DESCRIPTION OF THE TASK
An exact repeat is needed of the lines from the one with "Screen dimensions: 669x529" through the last line of the data below. Please omit the pictures.

[Dataset entries]

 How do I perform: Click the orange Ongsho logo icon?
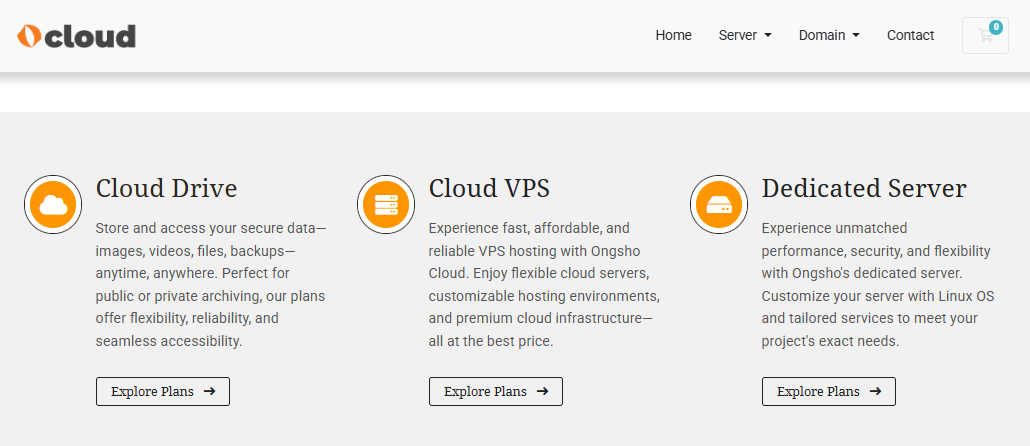(x=28, y=36)
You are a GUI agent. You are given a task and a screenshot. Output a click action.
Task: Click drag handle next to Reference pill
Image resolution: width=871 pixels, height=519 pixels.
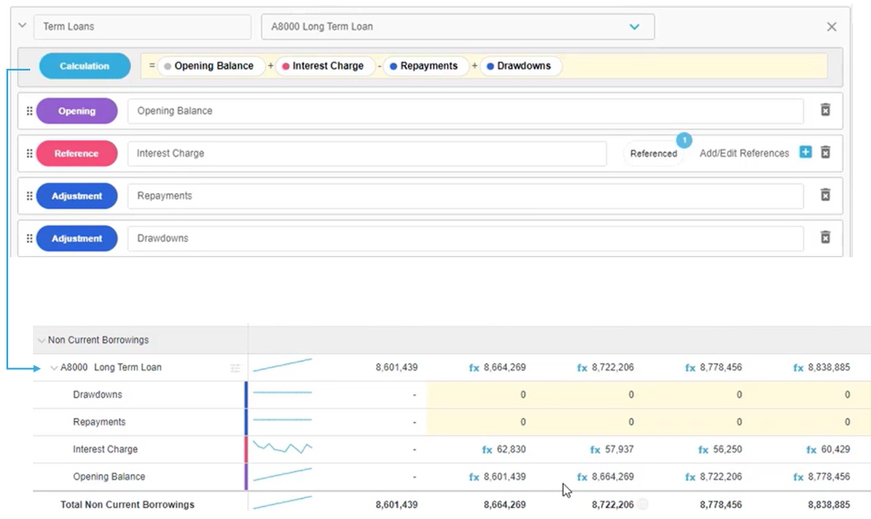29,153
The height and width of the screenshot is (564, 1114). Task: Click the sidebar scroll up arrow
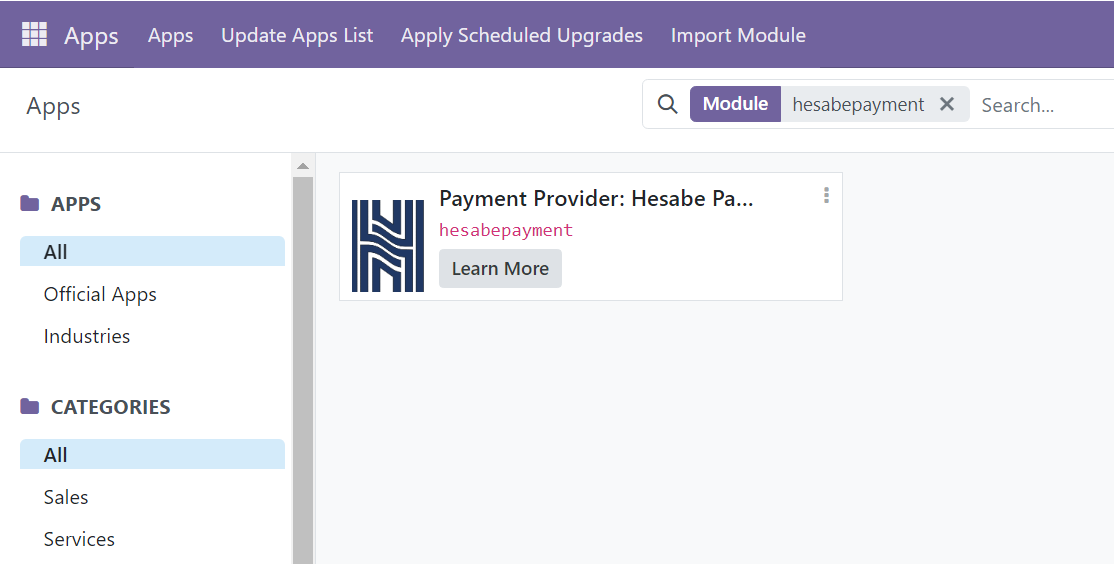303,165
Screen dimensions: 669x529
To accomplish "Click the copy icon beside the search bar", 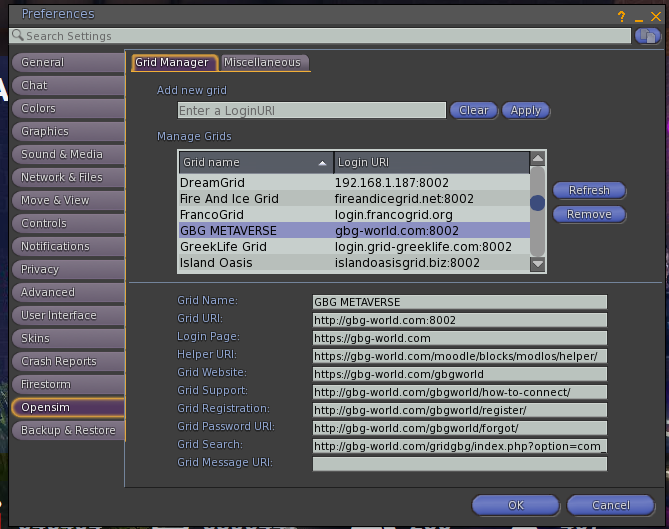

ANSWER FOR THIS EXERCISE
Screen dimensions: 669x529
To accomplish "Click the copy icon beside the search bar", 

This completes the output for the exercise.